Problem details: Would you write out the lines below exactly, from the one containing "You are a computer-use" to the very last, but without the pictures?
** Opening Provided data block **
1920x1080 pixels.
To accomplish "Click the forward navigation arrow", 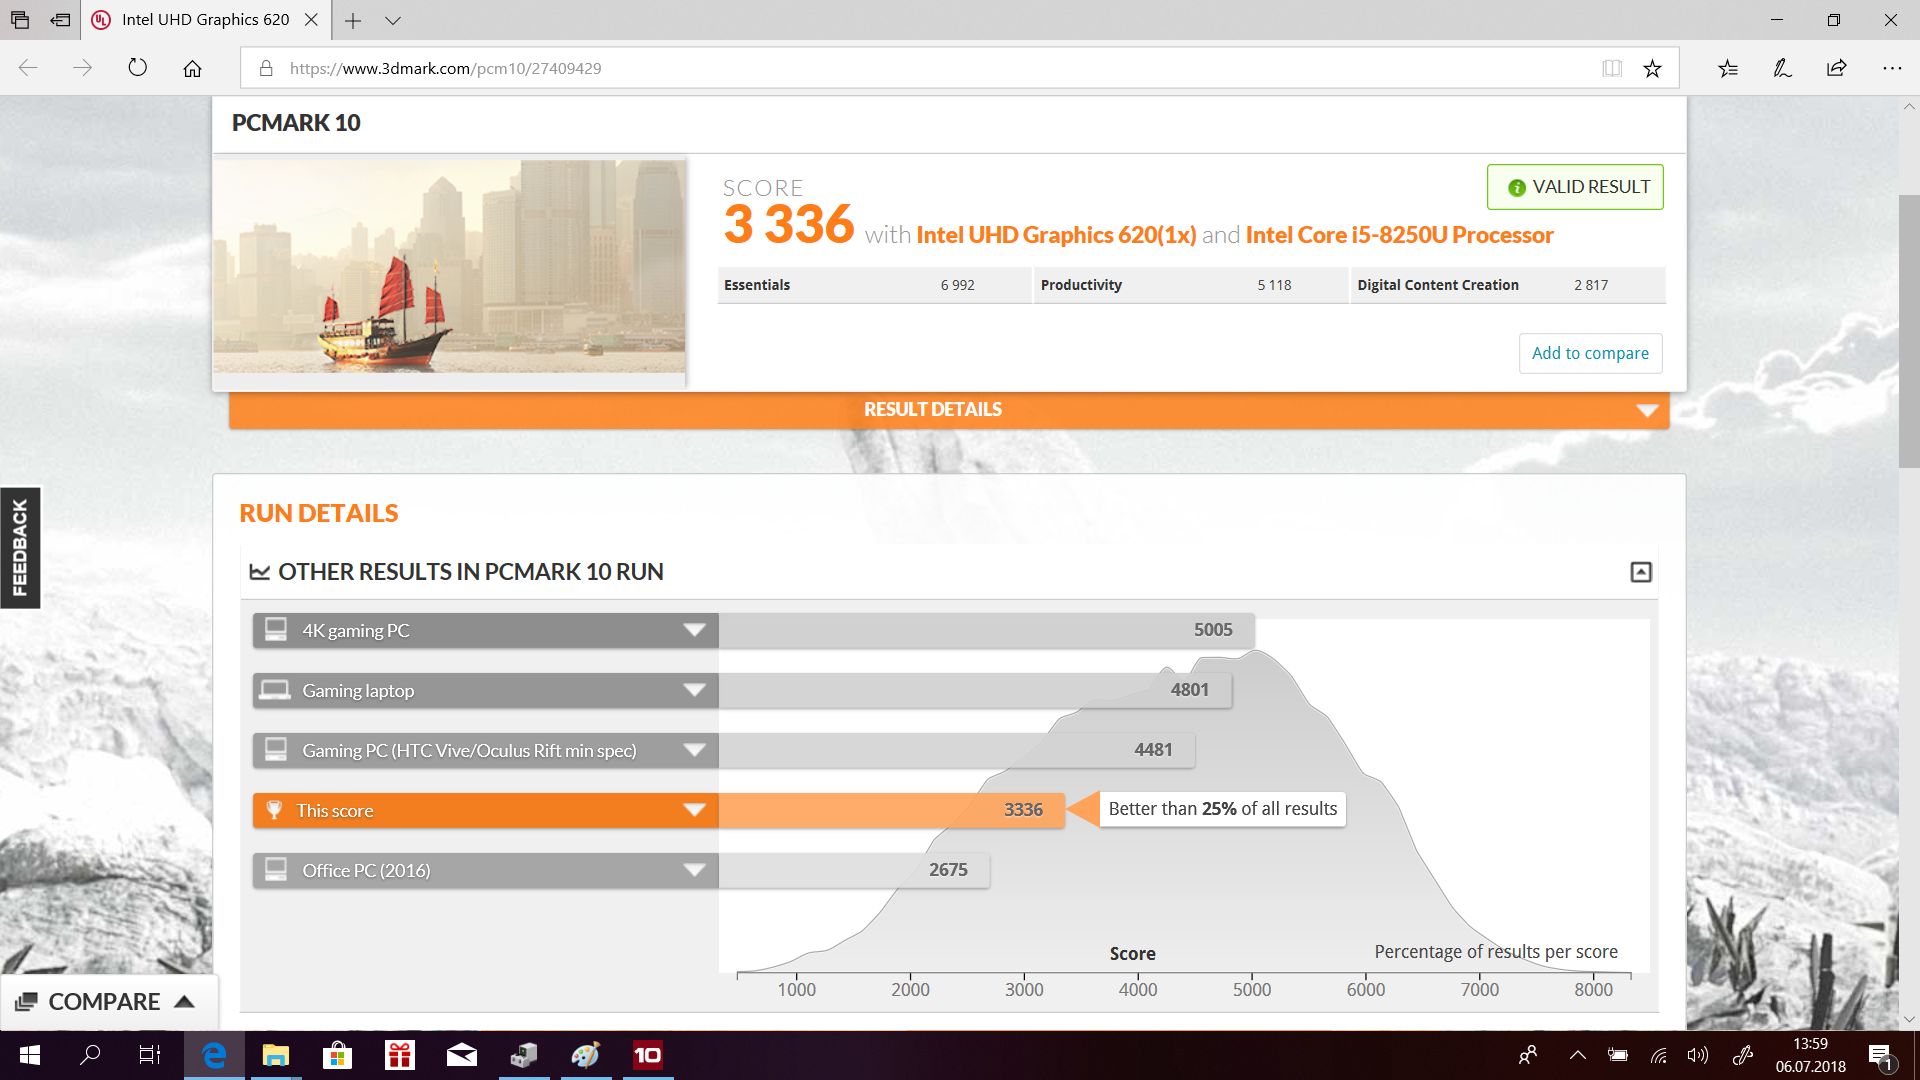I will click(x=83, y=67).
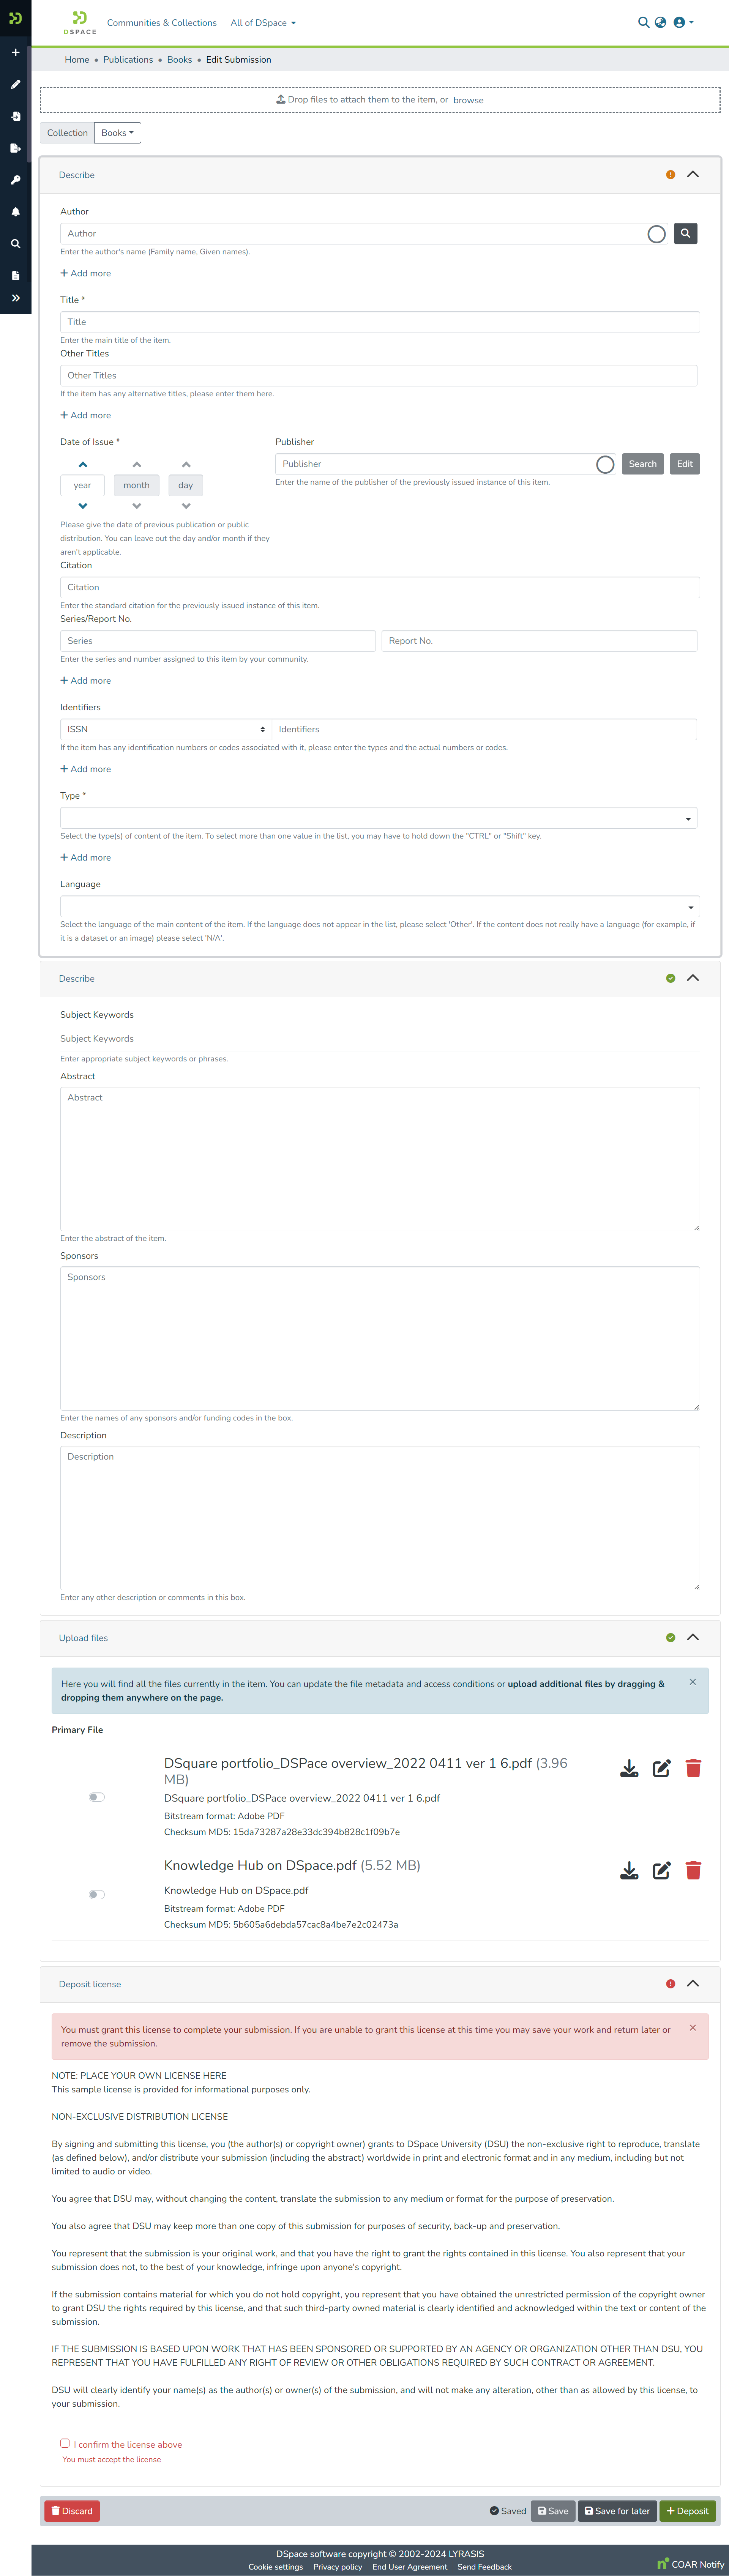This screenshot has height=2576, width=729.
Task: Open the ISSN identifier type dropdown
Action: pyautogui.click(x=165, y=729)
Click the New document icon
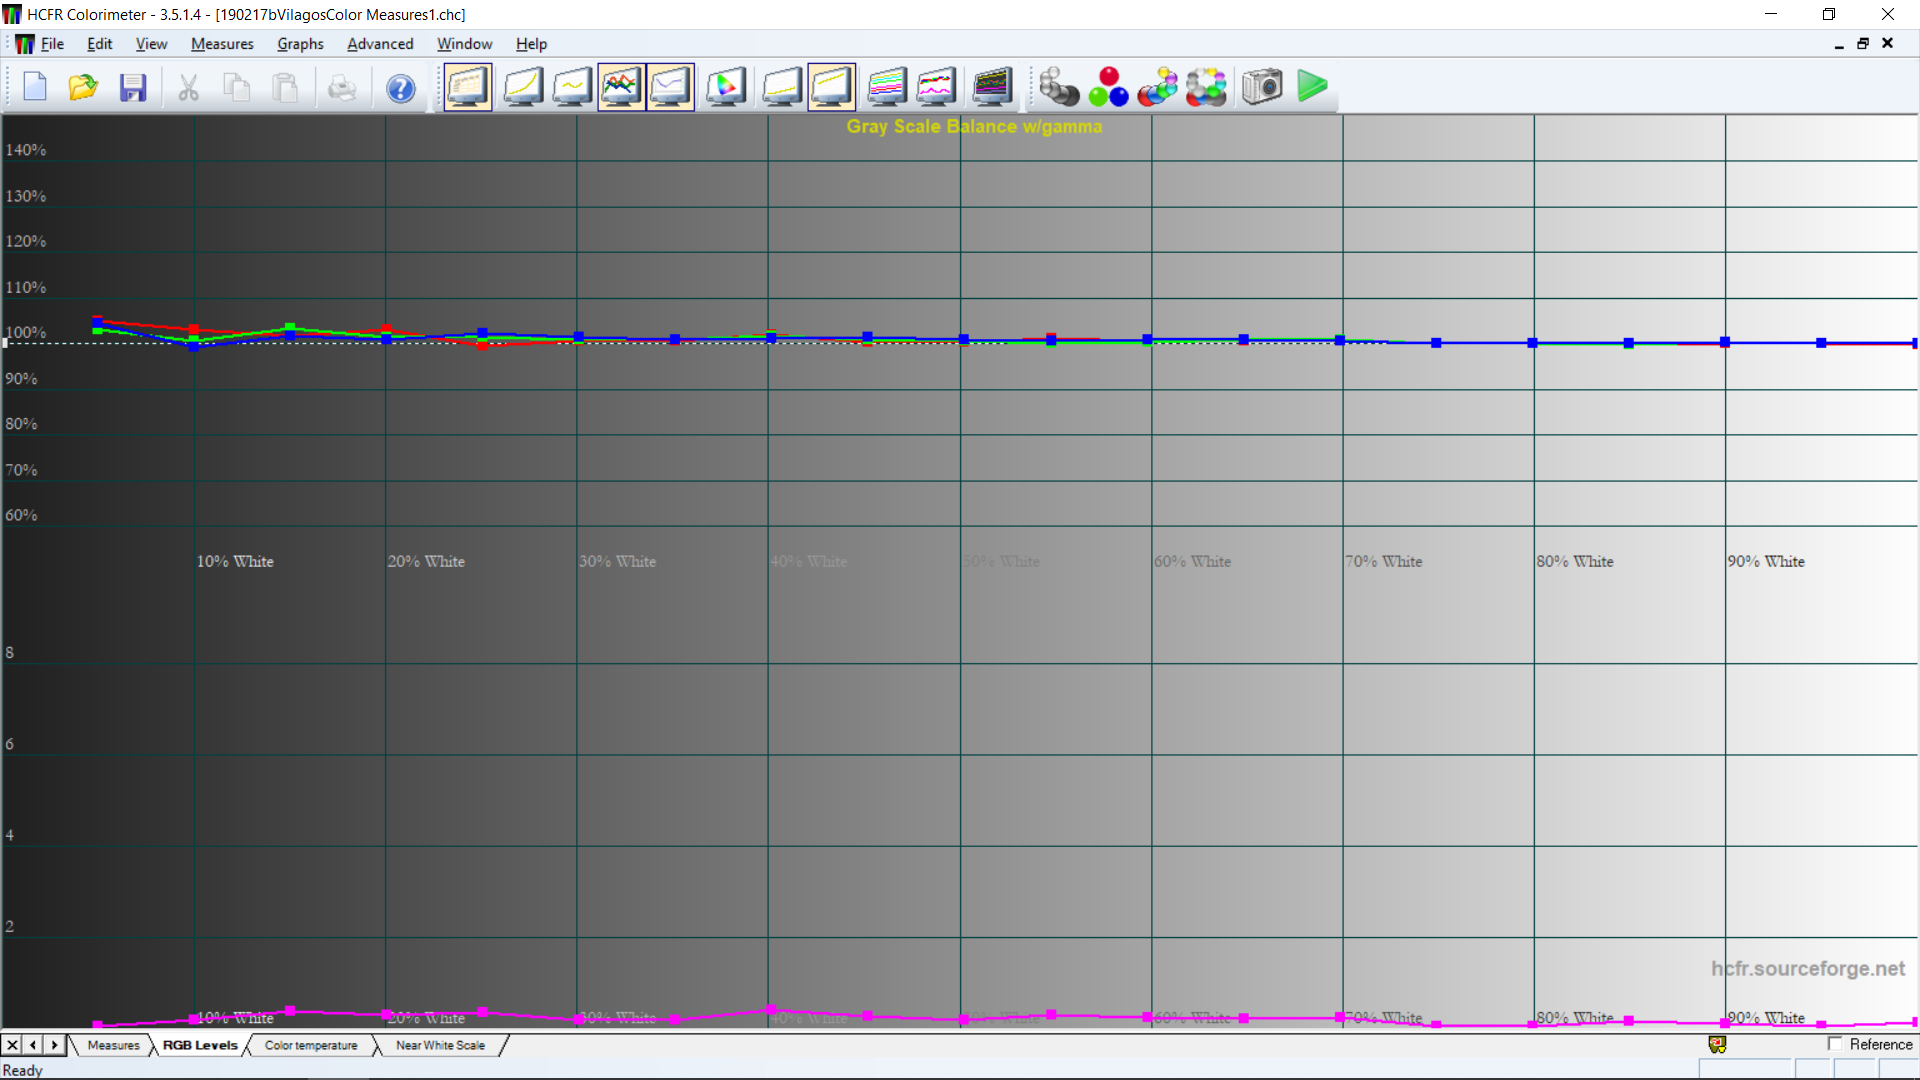 pyautogui.click(x=35, y=88)
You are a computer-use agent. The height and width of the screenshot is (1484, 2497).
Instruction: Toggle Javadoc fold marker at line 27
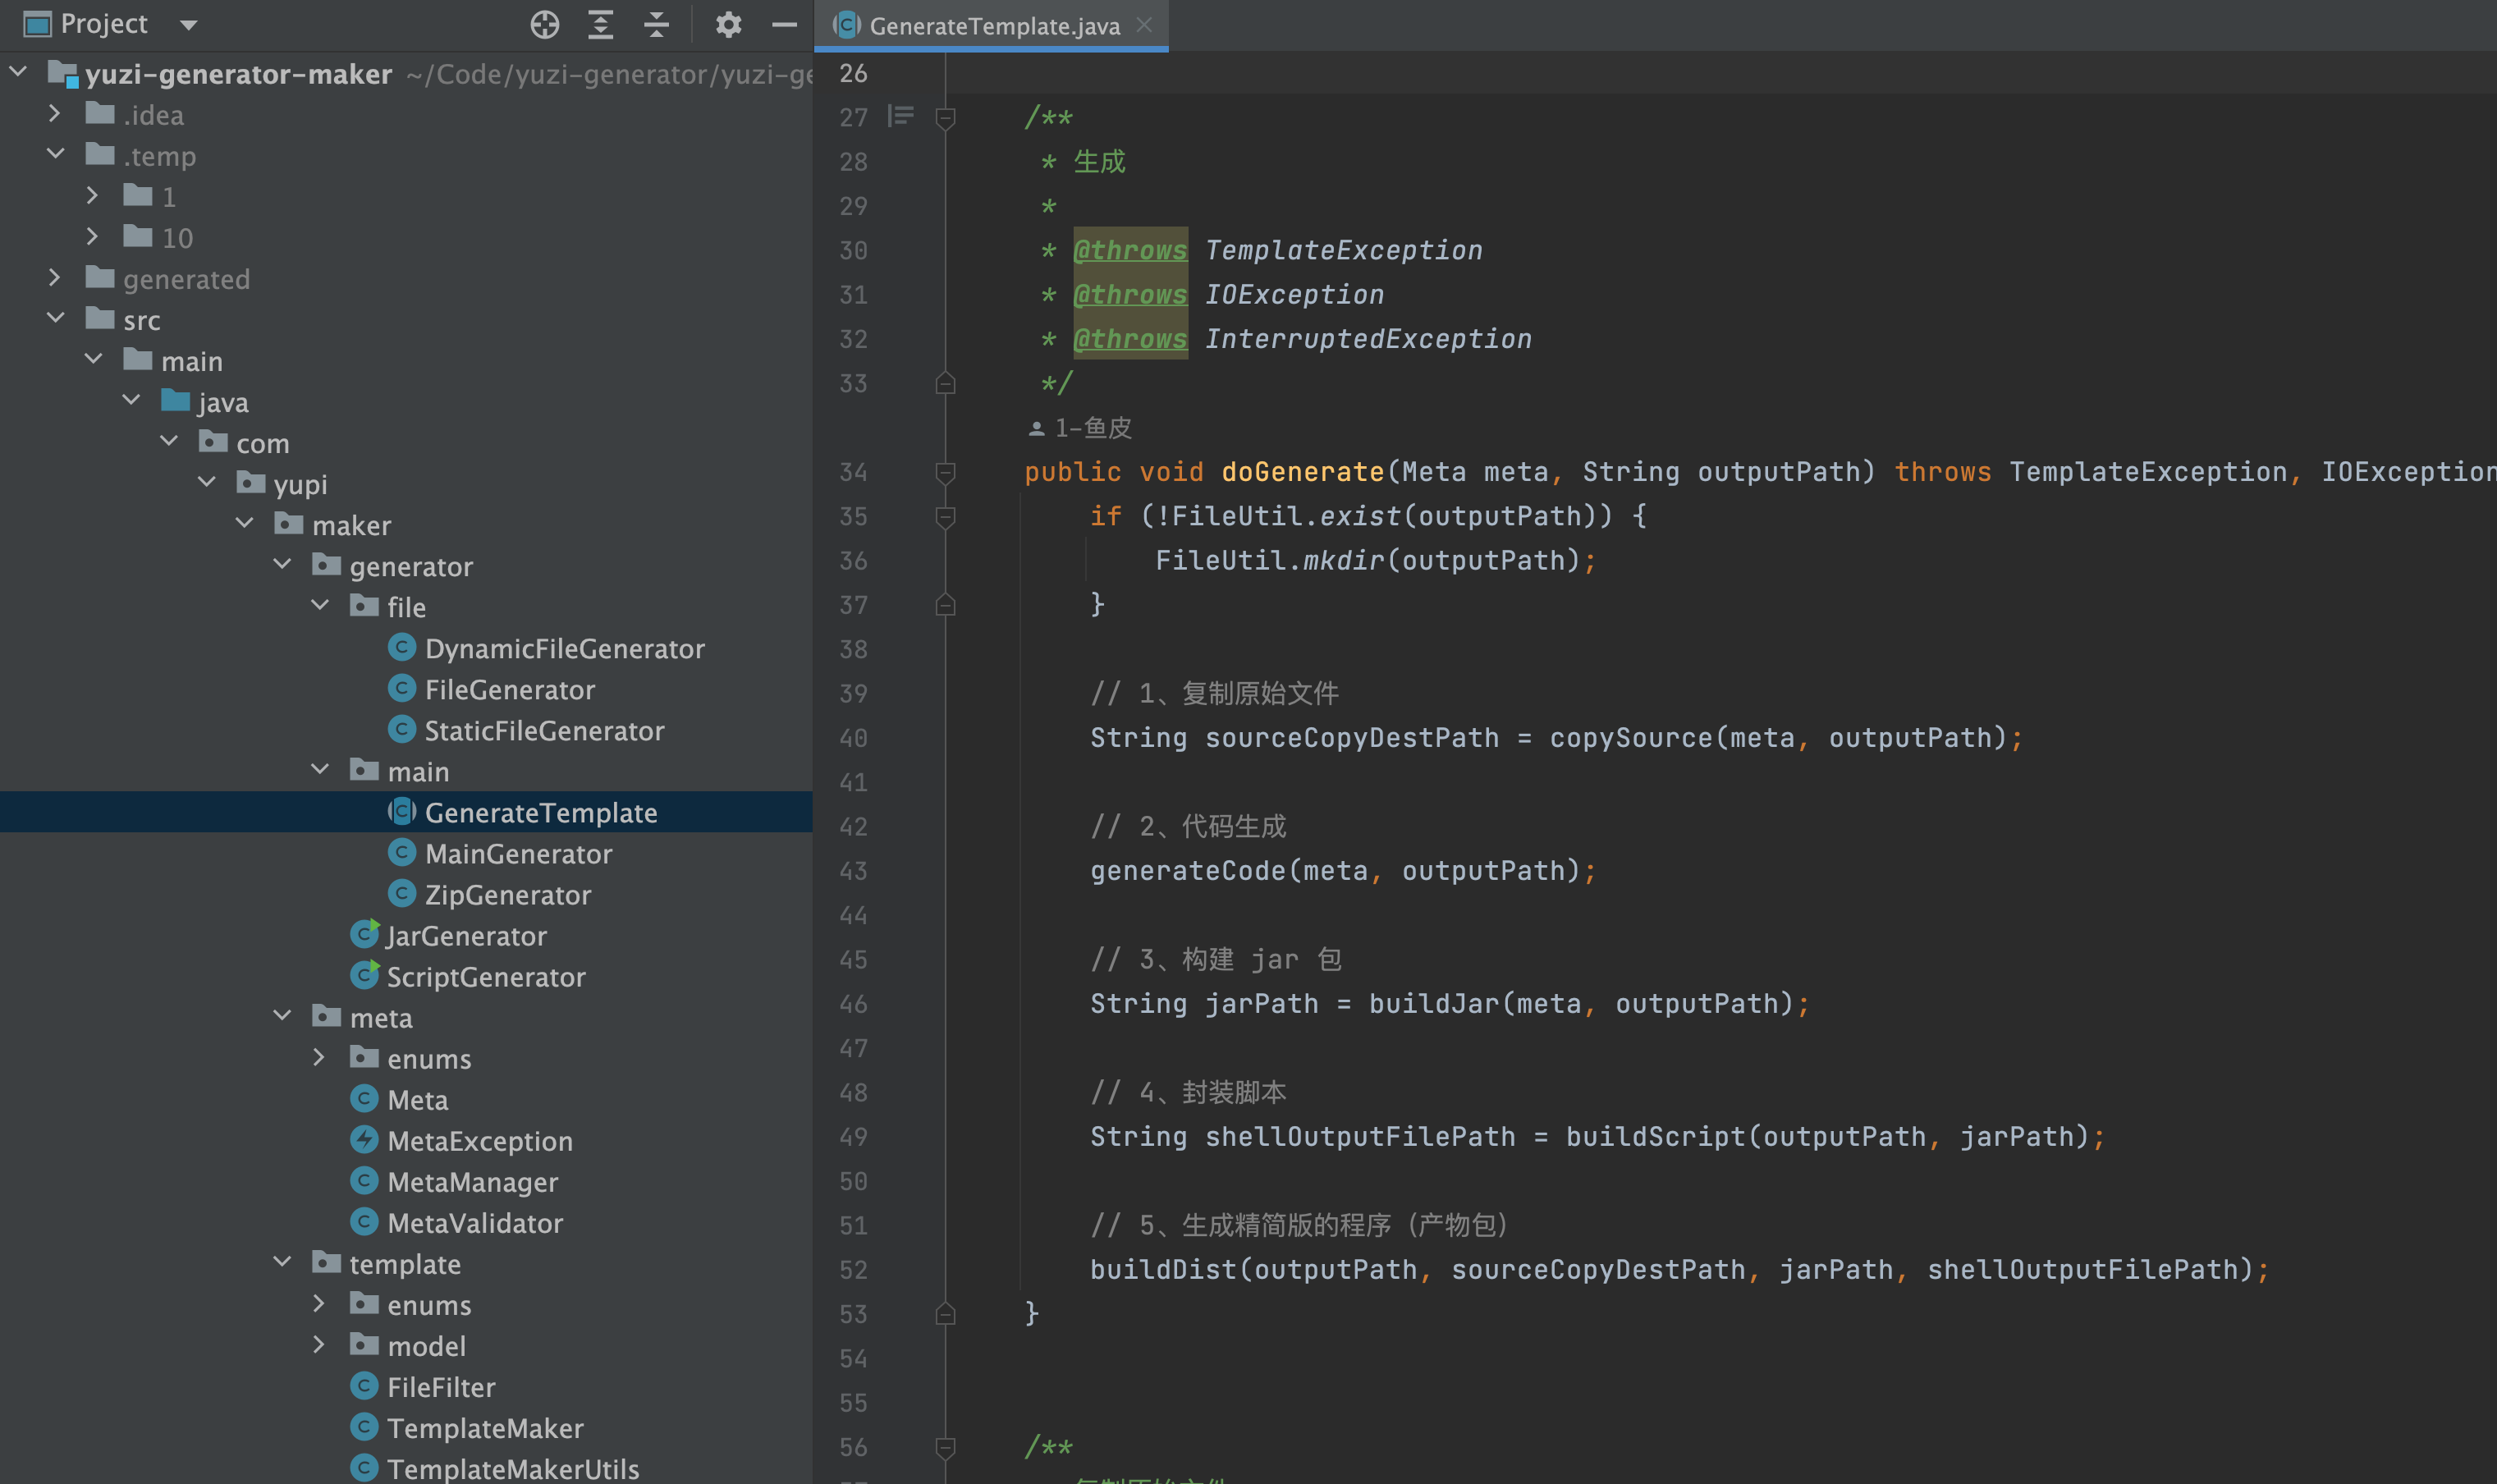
** Closing Provided data block **
Solution to this problem:
You are a computer-use agent. The height and width of the screenshot is (1484, 2497).
Instruction: Toggle Javadoc fold marker at line 27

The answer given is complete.